さてさて、体育祭が終わったら後はテントや使った道具の後片付けです。本当は体育委員だけで後片付けをするはずだったのですが、流石に大量のテントを数少ない体育委員だけでやるのは難しいものがあるので、全学年と応援団の紅花と親御さん達で片付けています。
「もえかちゃん、この玉を体育館の裏倉庫に戻してくれないかな」
「うん、良いよ」
あやのちゃんに3年生の競技、玉入れで使った玉がたくさん詰まった袋を渡され、体育館の裏倉庫へと向かいます。
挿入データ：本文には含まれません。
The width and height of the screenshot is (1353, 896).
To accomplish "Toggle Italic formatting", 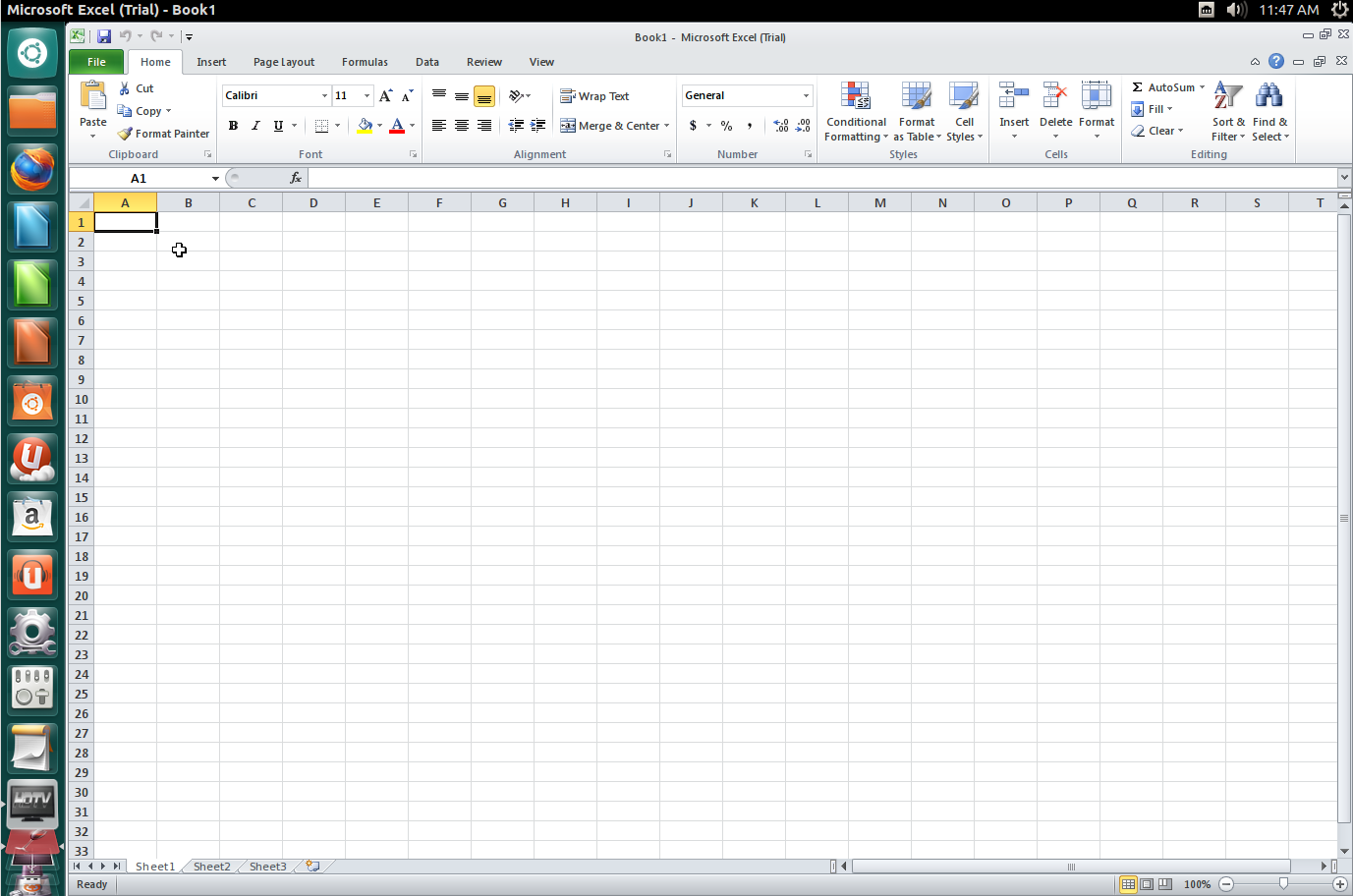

片付けもそろそろ終盤で、グラウンドには今から帰る生徒が徐々に増え始めました。そのためか体育館の裏倉庫には誰一人として人はいません。夕方というせいもあるのか、鬱蒼とした杉の木が生える中にある倉庫は少し不気味に思えます。いつ何が出てもおかしくない状況。
って、身構えてるけど今のところ私の目には何も視えないし気配も何も感じないから、問題なし!まぁ、少し気配があるとすれば、バスケ部の副部長さんが転けてしまった原因のすねこすりが近くにいるかなと言う程度。
でも、私も早く帰って休みたいから、さっさと玉入れの玉を倉庫の中に入れ、グラウンドに戻りました。でも、その途中、自分の手が泥だらけで汚れていたので、体育館にある水道で手を洗うことに決定。遠くの方では応援団が反省会をしている声が聞こえます。
「終わるの早かったなぁ」
種目に出て応援して一緒にがんばって、楽しくて、そうしていたらいつの間にか時間はあっという間に過ぎて、もうお終い。今日はとても短く感じた一日でした。きっと、前いた桃ケ丘高校では、こんな楽しい思い出は作れなかったと思う。転校して正解だったよ!
「あっ、委員長」
手を洗い終え、少し水道から離れた場所を歩いていると目の前の曲がり角から委員長がやって来ました。
「宮川さん」
「どうしたの?」
あれまっ⁉︎名前を呼ばれた時はもう既に私の背中は体育館の壁に当たって、目の前には眼鏡を外した麗しい委員長のお顔がありまして、私の顔の両サイドは委員長の長い腕によって遮られていました。
これは…俗に『壁ドン』と言うものではないのでしょうか?
「い、委員長⁉︎」
まてまてまてまてまてまてまてまてまてまてまてまてまてまてまてまままっ!
ええっ、どうしたの⁉︎ちょっと!何かに取り憑かれた⁉︎あっ、もしかして、体育祭の熱に浮かれて過ちを犯してしまう未成年だとか。って、パニクりすぎで脳内がぐちゃぐちゃ。しかも、声が裏返った〜。
「宮川さん」
「はっはい」
委員長、なぜ私を壁ドンしているのですか⁉︎そう言うのは好きな人にやってあ…
「えっ」
まさか、キィさんの言っていた委員長の好き人って私⁉︎でも、私じゃない可能性もあるよね?えっ、えっ、本当にこれはどっちですか⁉︎何これ⁉︎誰かに見られてないよね?って今はそんな事を考えている暇じゃないでしょ!
「聞いてくれる?」
委員長の綺麗な赤と黒が混じった瞳に真っ直ぐ見つめられました。その時、秋の爽やかな風に乗って独特な甘い香りが漂ってきます。これは、金木犀でしょうか?
「あ、あの、その」
真剣な目、どうしよう多分この感じ、いやきっと告白だよ。緊張とか色々なものが重なって心臓が痛いし自分の顔が熱い、それに涙が出てきそう。あっ、視界がぼやけてきたよぉ。
「好きだ」
両手で口元を隠し思わず息を飲んでしまいました。
「宮川さんが好きだ」
そして、私が返した返事は…
「ごめんなさい」
私は委員長にそうやって言うと、空いている両手で力いっぱい委員長を突き放しました。いえ、正確には委員長じゃないかな?それに、さっきまで暴れていた心臓が徐々に落ち着きを取り戻し視界も晴れてきました。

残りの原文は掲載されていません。